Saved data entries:
********

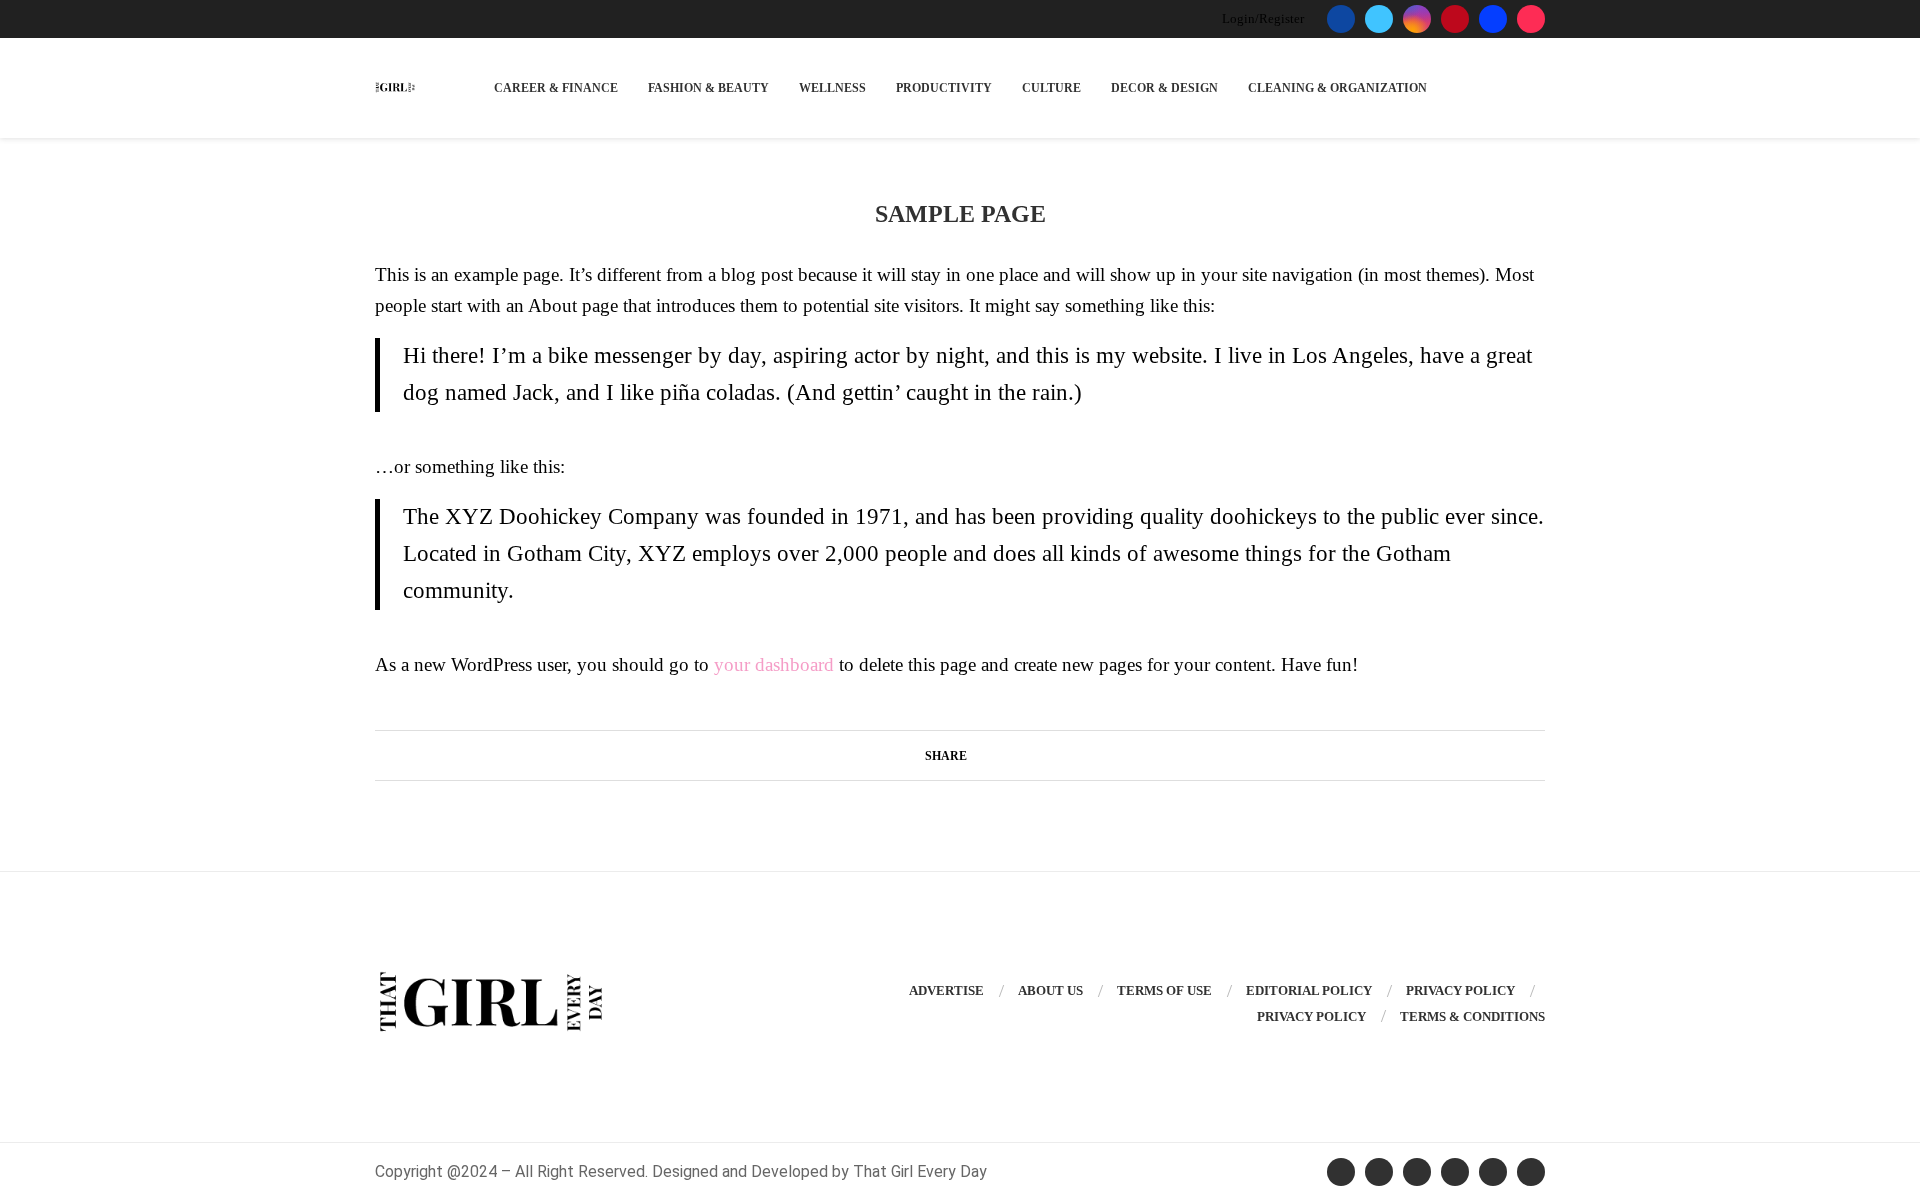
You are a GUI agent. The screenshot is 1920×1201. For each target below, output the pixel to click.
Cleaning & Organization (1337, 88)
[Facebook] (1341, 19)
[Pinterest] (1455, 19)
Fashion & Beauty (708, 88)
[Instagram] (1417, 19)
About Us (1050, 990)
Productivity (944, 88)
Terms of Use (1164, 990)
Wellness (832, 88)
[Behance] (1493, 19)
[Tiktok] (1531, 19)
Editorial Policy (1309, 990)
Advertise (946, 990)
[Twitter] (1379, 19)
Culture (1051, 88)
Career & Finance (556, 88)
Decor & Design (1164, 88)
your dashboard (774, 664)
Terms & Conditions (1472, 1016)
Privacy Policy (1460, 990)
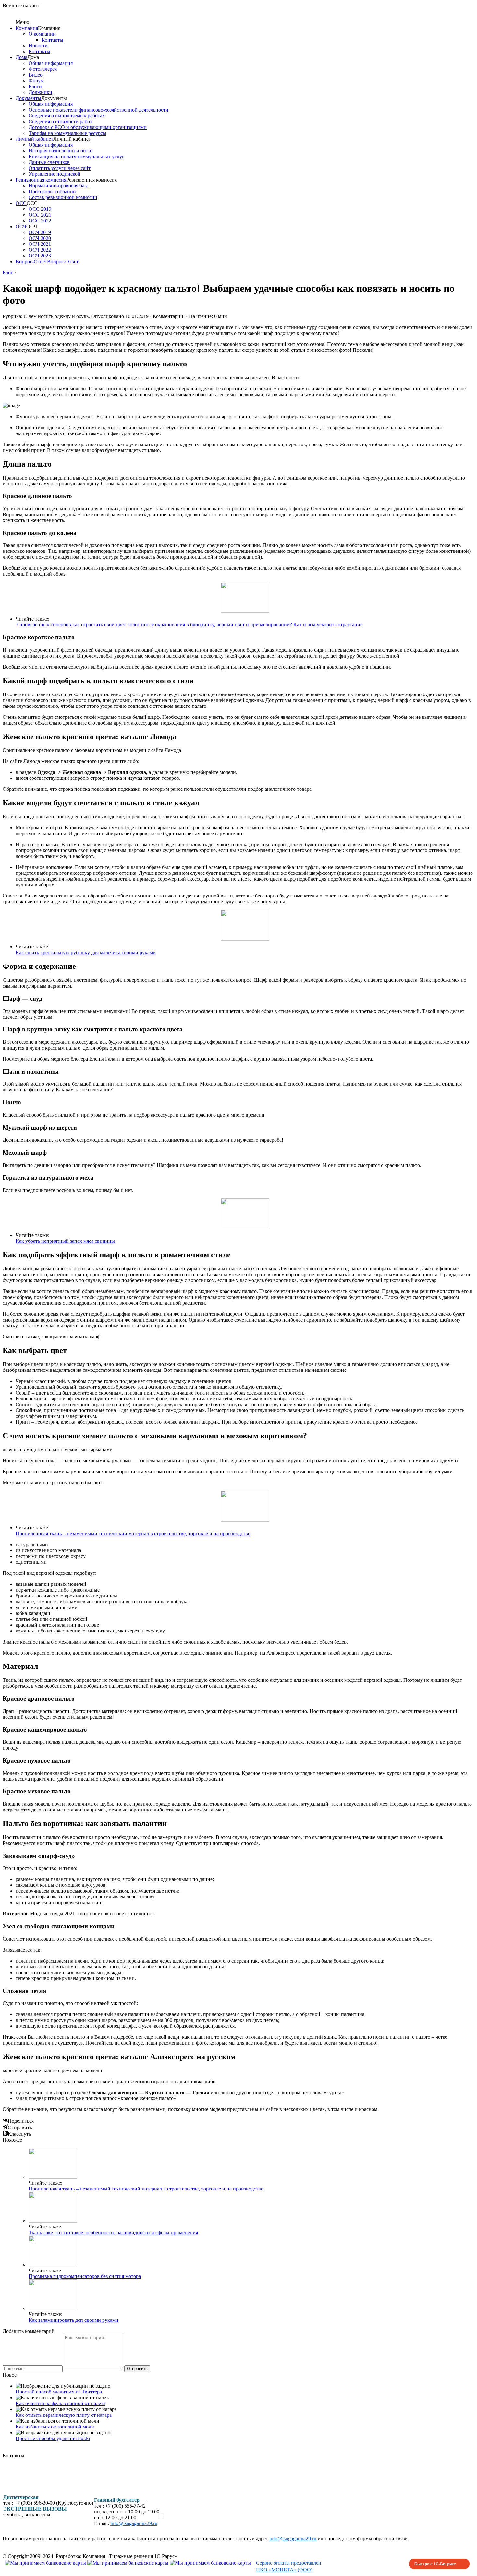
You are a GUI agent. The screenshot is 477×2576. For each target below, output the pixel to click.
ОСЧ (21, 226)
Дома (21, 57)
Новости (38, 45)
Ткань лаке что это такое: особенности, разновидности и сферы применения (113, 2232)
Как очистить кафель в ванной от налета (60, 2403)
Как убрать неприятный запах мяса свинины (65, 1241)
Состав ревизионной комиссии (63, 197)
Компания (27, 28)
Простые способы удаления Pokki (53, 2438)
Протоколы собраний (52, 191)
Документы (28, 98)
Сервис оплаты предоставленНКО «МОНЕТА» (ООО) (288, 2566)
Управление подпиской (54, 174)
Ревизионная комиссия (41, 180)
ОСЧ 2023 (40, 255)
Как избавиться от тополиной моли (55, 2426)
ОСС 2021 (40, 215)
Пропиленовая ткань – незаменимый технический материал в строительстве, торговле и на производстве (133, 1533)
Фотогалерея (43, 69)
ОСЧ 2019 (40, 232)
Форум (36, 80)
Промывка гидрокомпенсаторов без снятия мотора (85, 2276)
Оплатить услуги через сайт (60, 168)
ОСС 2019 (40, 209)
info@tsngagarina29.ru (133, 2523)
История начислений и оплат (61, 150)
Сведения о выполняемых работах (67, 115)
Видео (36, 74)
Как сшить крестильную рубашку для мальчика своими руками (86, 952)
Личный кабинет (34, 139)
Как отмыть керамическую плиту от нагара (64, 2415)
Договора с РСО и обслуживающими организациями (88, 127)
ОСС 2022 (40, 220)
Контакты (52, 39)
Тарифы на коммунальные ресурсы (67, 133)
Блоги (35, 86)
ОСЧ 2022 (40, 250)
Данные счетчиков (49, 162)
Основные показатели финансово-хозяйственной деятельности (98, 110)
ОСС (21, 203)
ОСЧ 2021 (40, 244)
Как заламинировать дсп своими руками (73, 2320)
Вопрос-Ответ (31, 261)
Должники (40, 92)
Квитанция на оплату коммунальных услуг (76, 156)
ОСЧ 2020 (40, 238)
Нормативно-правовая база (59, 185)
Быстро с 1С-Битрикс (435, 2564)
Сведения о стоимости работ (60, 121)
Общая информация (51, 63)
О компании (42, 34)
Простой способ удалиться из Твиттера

********

Reproduce exactly the lines of the data above that run from the line with "Culture (1051, 88)" down to the line with "ОСС (21, 203)", both ends included. Pictures do not belong in the copy.

Culture (1051, 88)
Career & Finance (556, 88)
Decor & Design (1164, 88)
your dashboard (774, 664)
Terms & Conditions (1472, 1016)
Privacy Policy (1460, 990)
You are a GUI agent. The screenshot is 477×2576. For each target below, output the pixel to click.
ОСЧ (21, 226)
Дома (21, 57)
Новости (38, 45)
Ткань лаке что это такое: особенности, разновидности и сферы применения (113, 2232)
Как очистить кафель в ванной от налета (60, 2403)
Как убрать неприятный запах мяса свинины (65, 1241)
Состав ревизионной комиссии (63, 197)
Компания (27, 28)
Простые способы удаления Pokki (53, 2438)
Протоколы собраний (52, 191)
Документы (28, 98)
Сервис оплаты предоставленНКО «МОНЕТА» (ООО) (288, 2566)
Управление подпиской (54, 174)
Ревизионная комиссия (41, 180)
ОСЧ 2023 (40, 255)
Как избавиться от тополиной моли (55, 2426)
ОСС 2021 (40, 215)
Пропиленовая ткань – незаменимый технический материал в строительстве, торговле и на производстве (133, 1533)
Фотогалерея (43, 69)
ОСЧ 2019 (40, 232)
Форум (36, 80)
Промывка гидрокомпенсаторов без снятия мотора (85, 2276)
Оплатить услуги через сайт (60, 168)
ОСС 2019 (40, 209)
info@tsngagarina29.ru (133, 2523)
История начислений и оплат (61, 150)
Сведения о выполняемых работах (67, 115)
Видео (36, 74)
Как сшить крестильную рубашку для мальчика своими руками (86, 952)
Личный кабинет (34, 139)
Как отмыть керамическую плиту от нагара (64, 2415)
Договора с РСО и обслуживающими организациями (88, 127)
ОСС 2022 (40, 220)
Контакты (52, 39)
Тарифы на коммунальные ресурсы (67, 133)
Блоги (35, 86)
ОСЧ 2022 (40, 250)
Данные счетчиков (49, 162)
Основные показатели финансово-хозяйственной деятельности (98, 110)
ОСС (21, 203)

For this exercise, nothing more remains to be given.